When we started Meta future, we knew that hardware would be a big part of the experience. Hardware is part of the product—it’s a critical component of what makes Meta what it is today. And it also gives us a huge advantage as we advance. How could you build an amazing metaverse without an immersive platform?

We knew that building our hardware was risky. Still, we recognized this as an opportunity to differentiate ourselves from other companies in this space who have been moving quickly on their products and experiences with little regard for their users’ needs or wants (or even worse, having no idea how many people are using them). So we decided to take control over our destiny and make our hardware so that we can provide the best possible experience for each user—one where every single feature works seamlessly together as part of one cohesive whole.

But our new AR software is now ready for prime time.

The idea behind Metaverse is simple: it’s a virtual reality environment where people can interact with each other and with digital objects. It’s a new way to interact with digital content and enables new ways to share content.

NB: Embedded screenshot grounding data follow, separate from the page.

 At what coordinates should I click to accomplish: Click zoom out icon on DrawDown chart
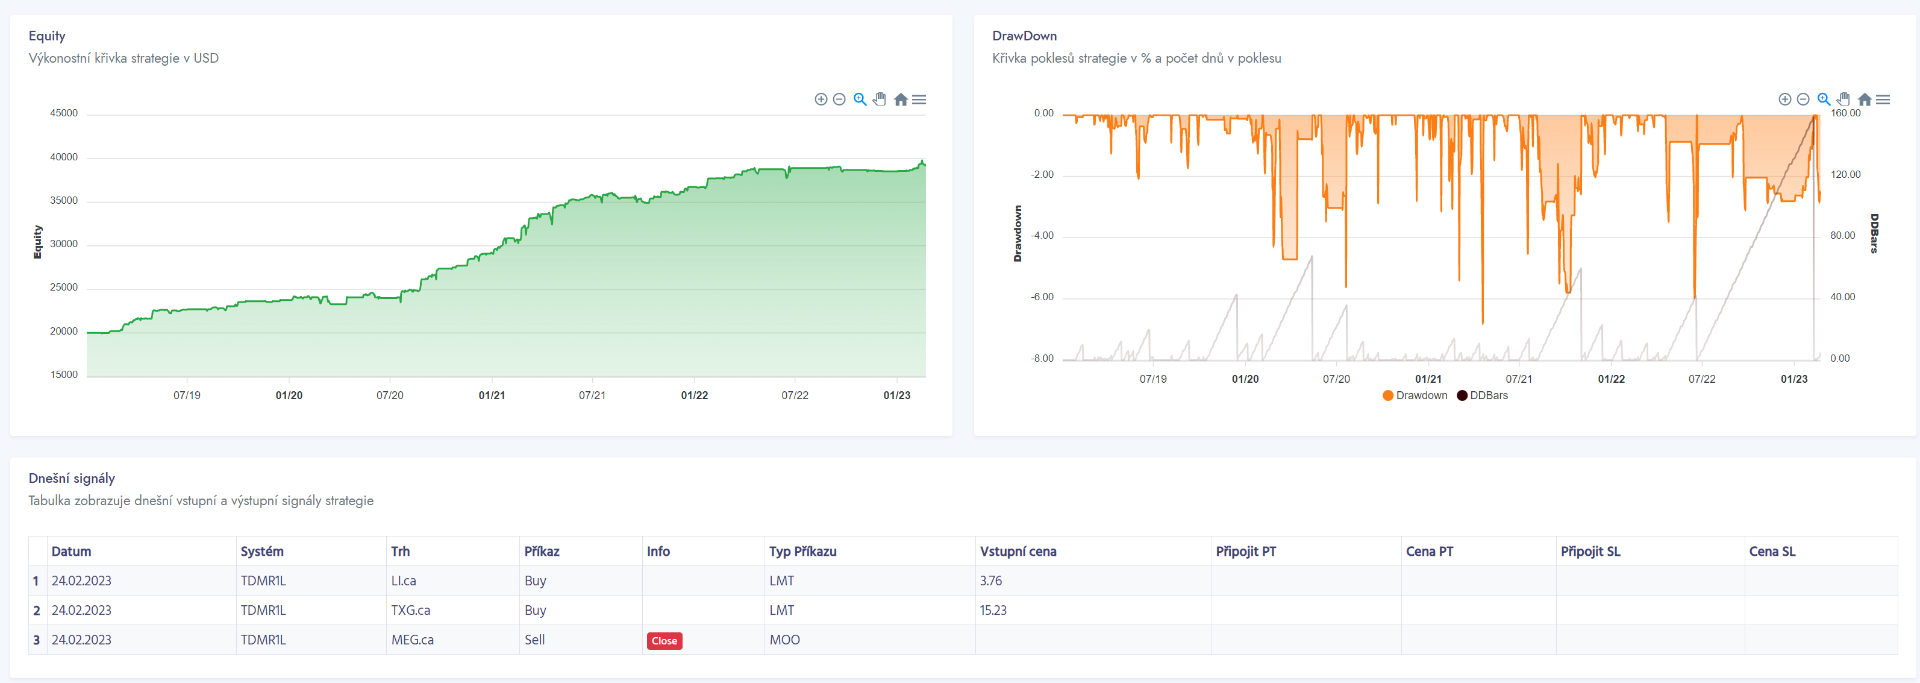click(x=1803, y=99)
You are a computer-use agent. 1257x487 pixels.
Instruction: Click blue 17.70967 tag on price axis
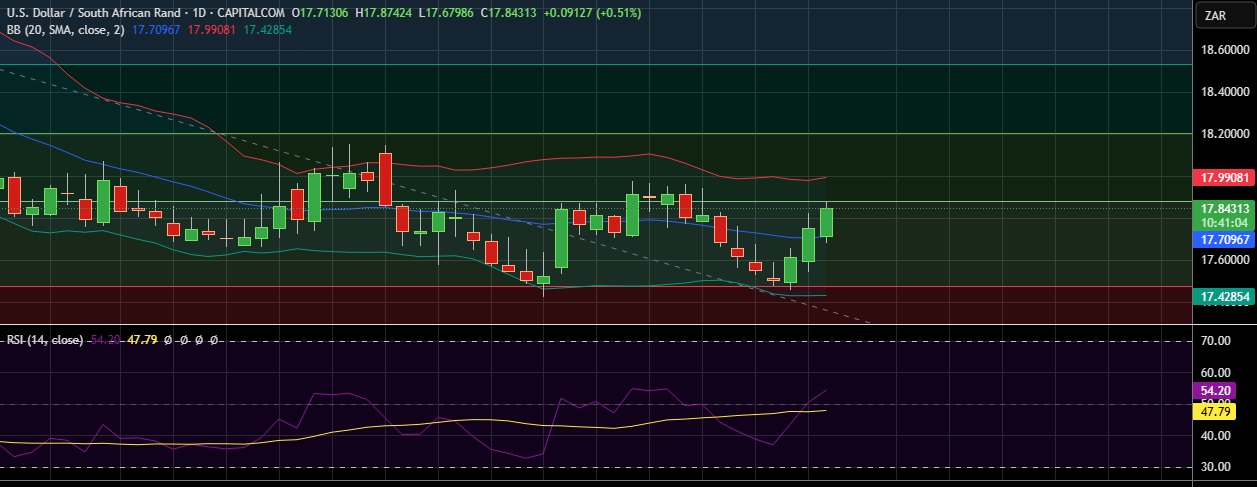pos(1224,240)
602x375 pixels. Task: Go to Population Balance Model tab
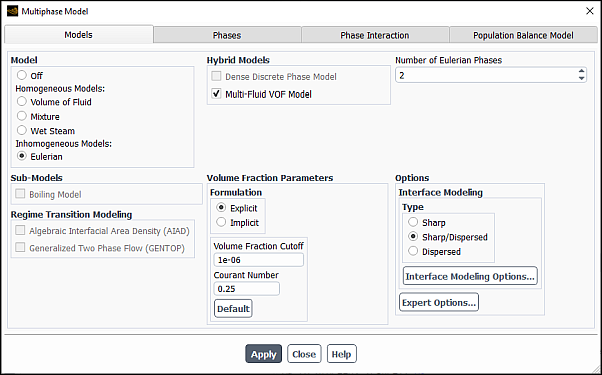click(x=523, y=35)
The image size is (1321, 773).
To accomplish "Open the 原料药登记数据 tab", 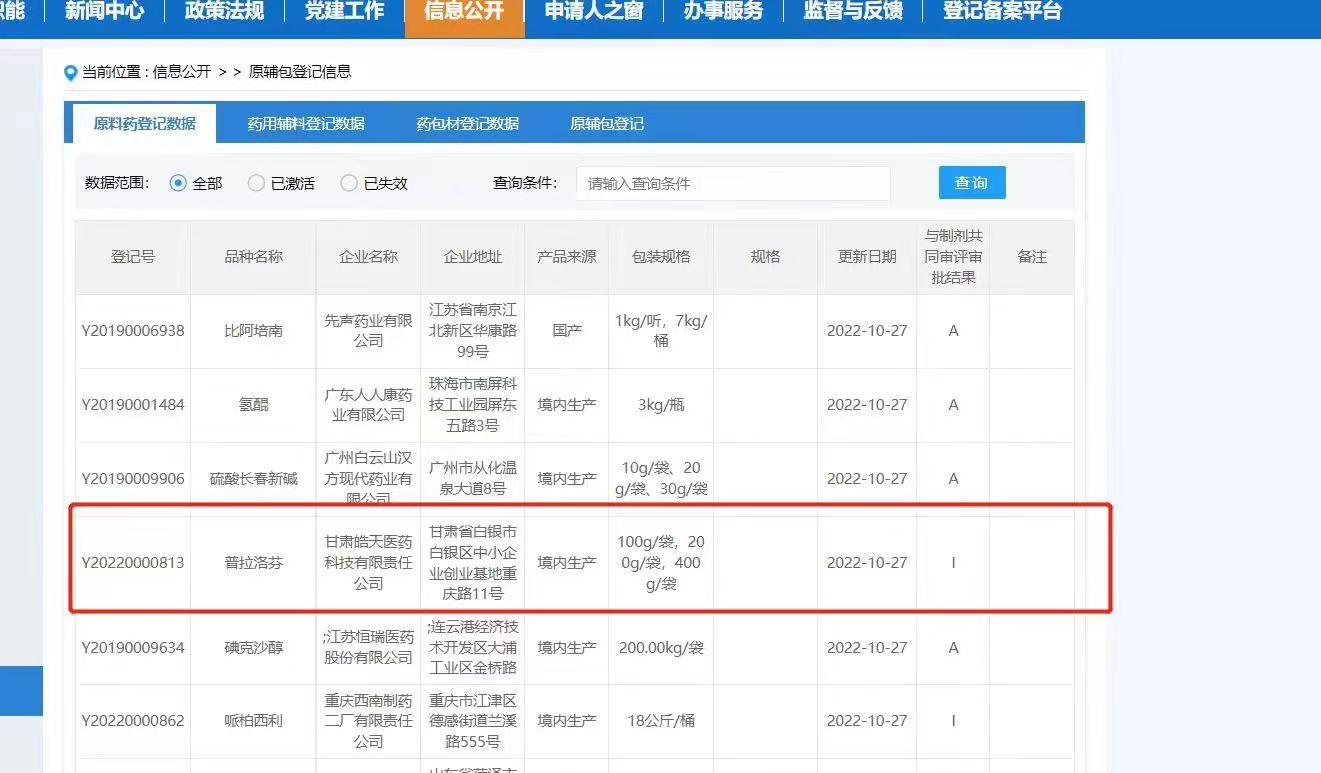I will coord(145,124).
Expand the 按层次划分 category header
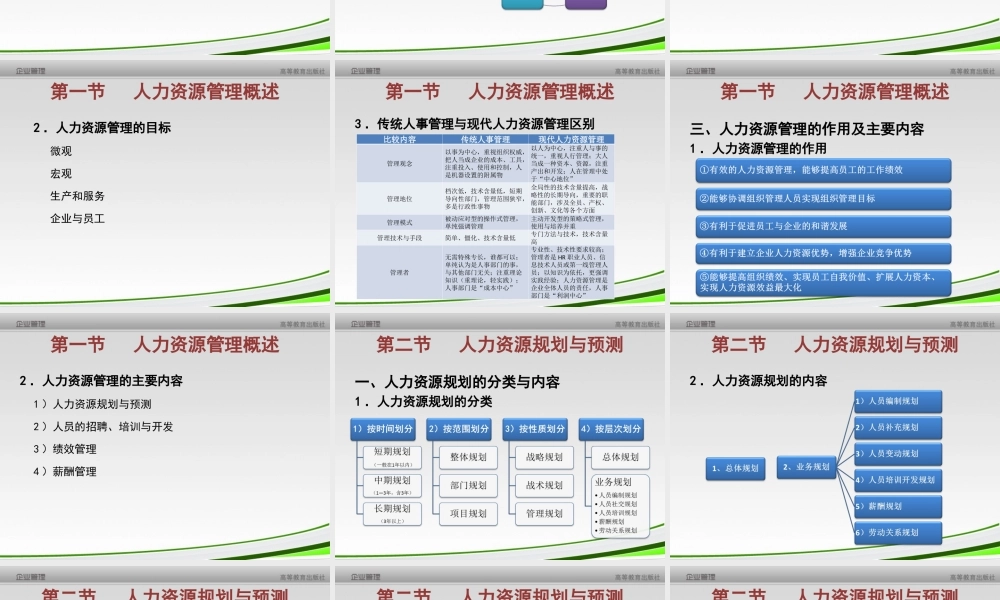 613,429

We’re already seeing early signs of its potential in education, healthcare, and real estate applications. We’ll work closely with our partners to further develop these use cases while expanding into other industries.

So what’s next for Meta?

Meta’s next big move is Meta 2, a new AR platform designed with a headset. This time, the team has focused on creating something that anyone can use regardless of their level of expertise. The goal was for users to be able to pick up Meta 2 and start creating things in minutes—no need for programming or coding knowledge.

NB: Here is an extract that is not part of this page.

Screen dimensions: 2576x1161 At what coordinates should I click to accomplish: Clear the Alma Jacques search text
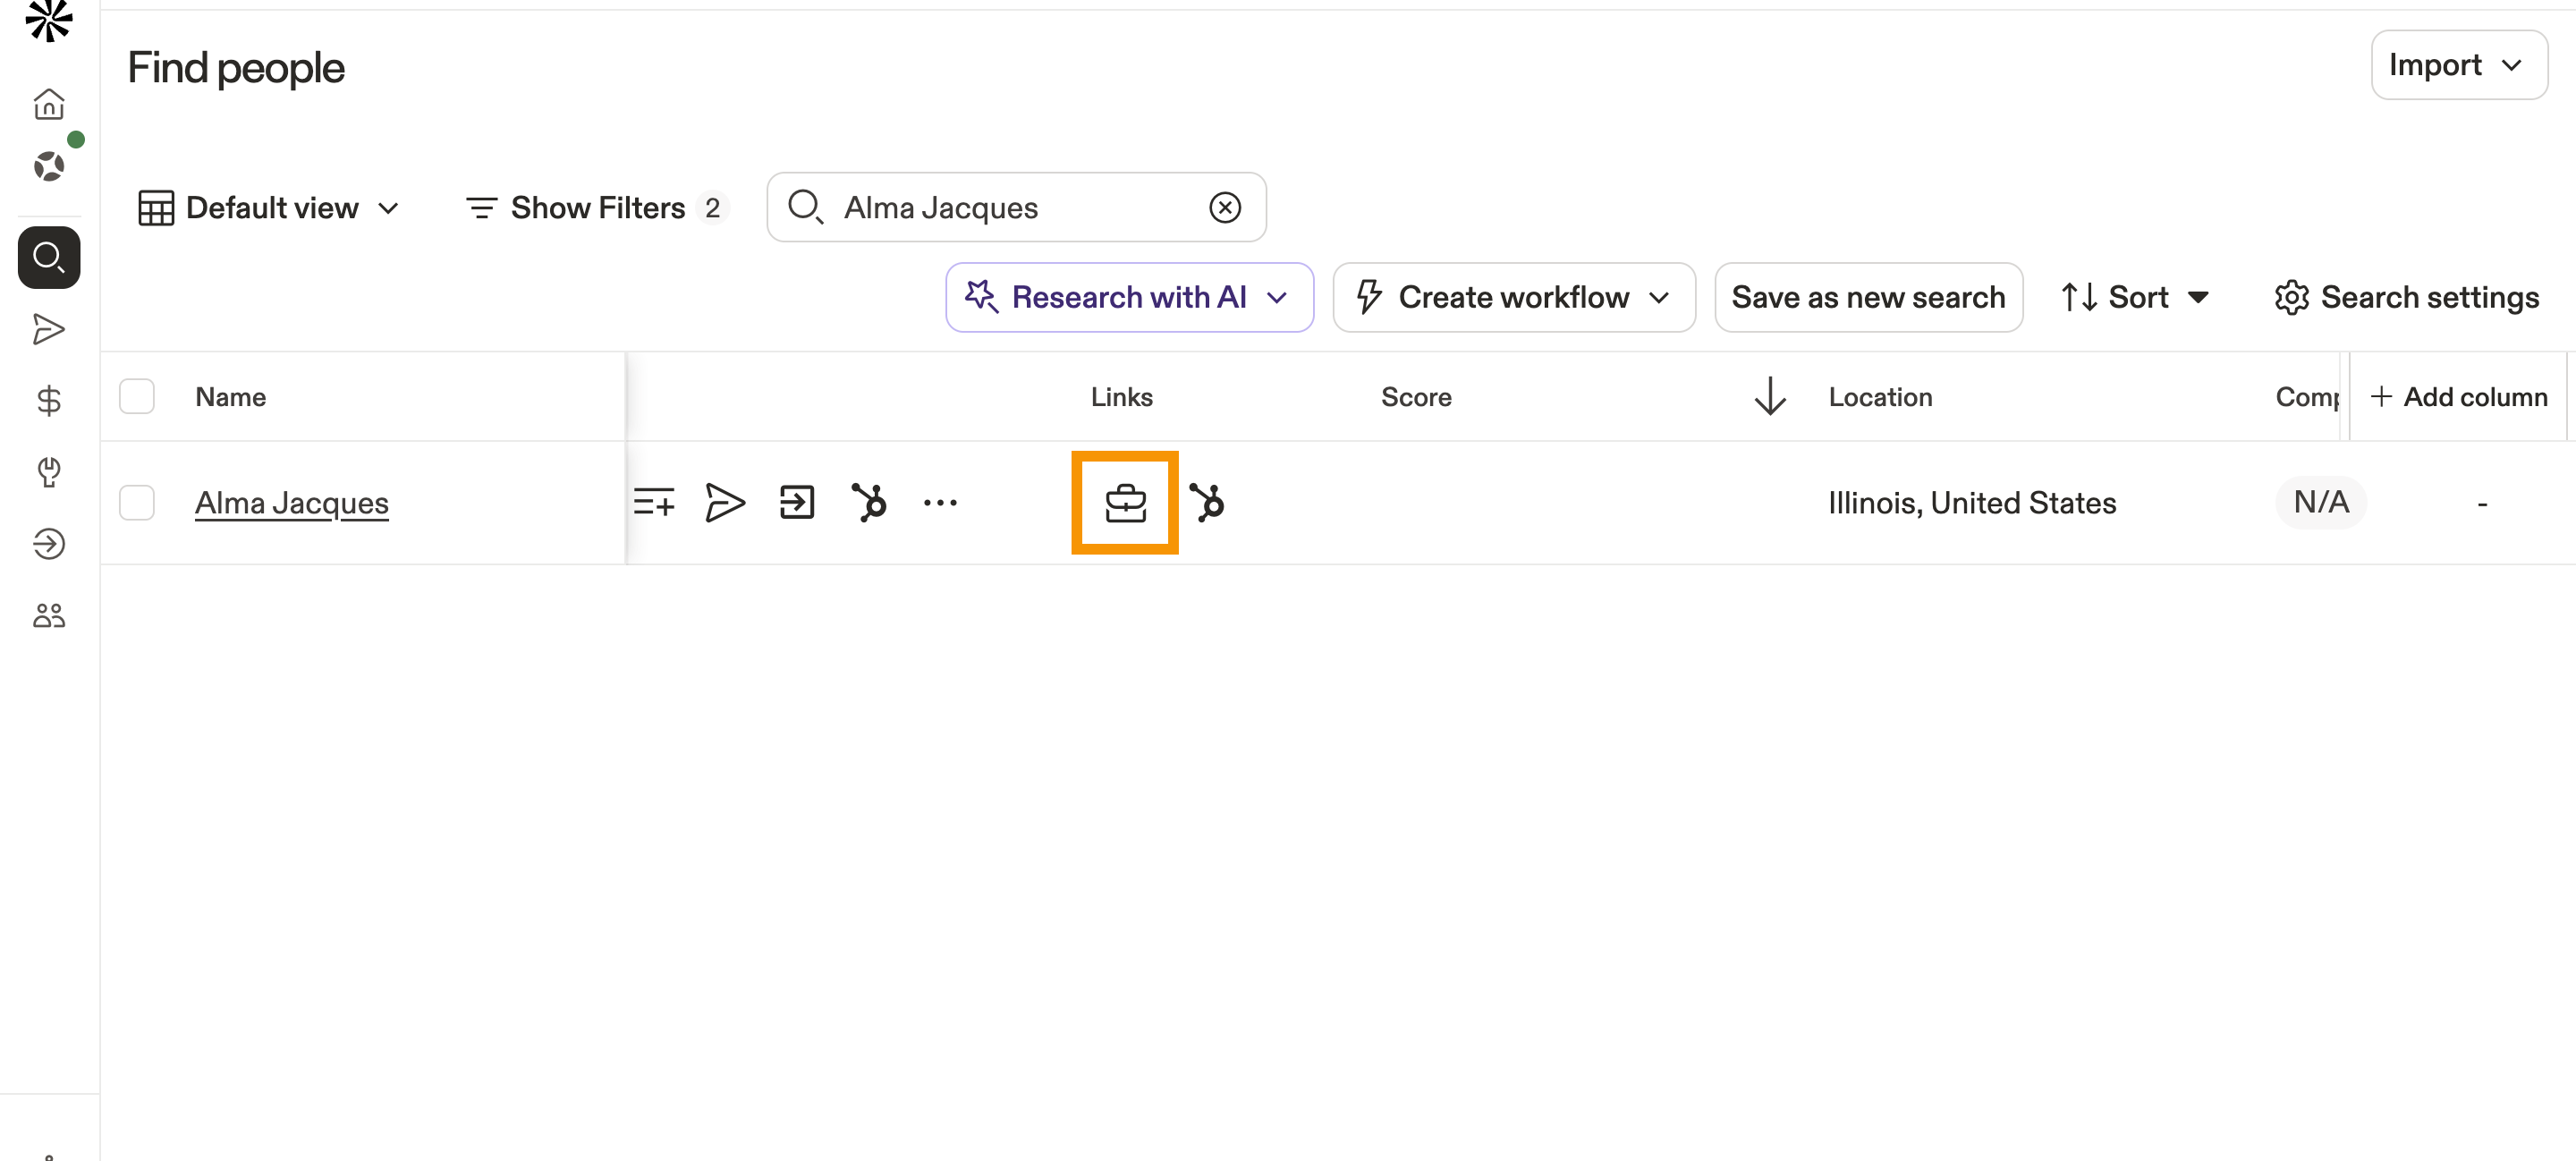1224,207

The new display technology allows users to interact with digital objects from anywhere in the room, giving them freedom of movement unlike any other virtual or augmented reality system on the market today. In addition, the headset offers an incredible amount of field-of-view (FOV), providing an immersive experience without limiting your movements while wearing it. It also includes eye tracking software that allows you to control what you see simply by looking at specific points on the screen or gesturing in front of your face using just your hands; there’s no need for controllers or keyboards anymore!

A new version of Meta is on the horizon.

The Meta 2 is a software platform for augmented reality that allows developers to create apps for the HTC Vive, an advanced VR headset. The software uses an optional hand controller and a virtual mouse, allowing users to interact with 3D objects in the virtual world.

Developers can create applications using two tools: one called “Tilt Brush,” which allows them to paint in 3D space; and another called “Blocks,” which lets them build simple structures like buildings or cars by snapping together virtual blocks that represent individual components such as chairs or tires.


We’re excited to be working with the best talent in the industry, and we can’t wait to show you what’s next. We know this is just the beginning of a new era of AR, and we’re thrilled to be leading the charge on this exciting journey with all our amazing partners and customers.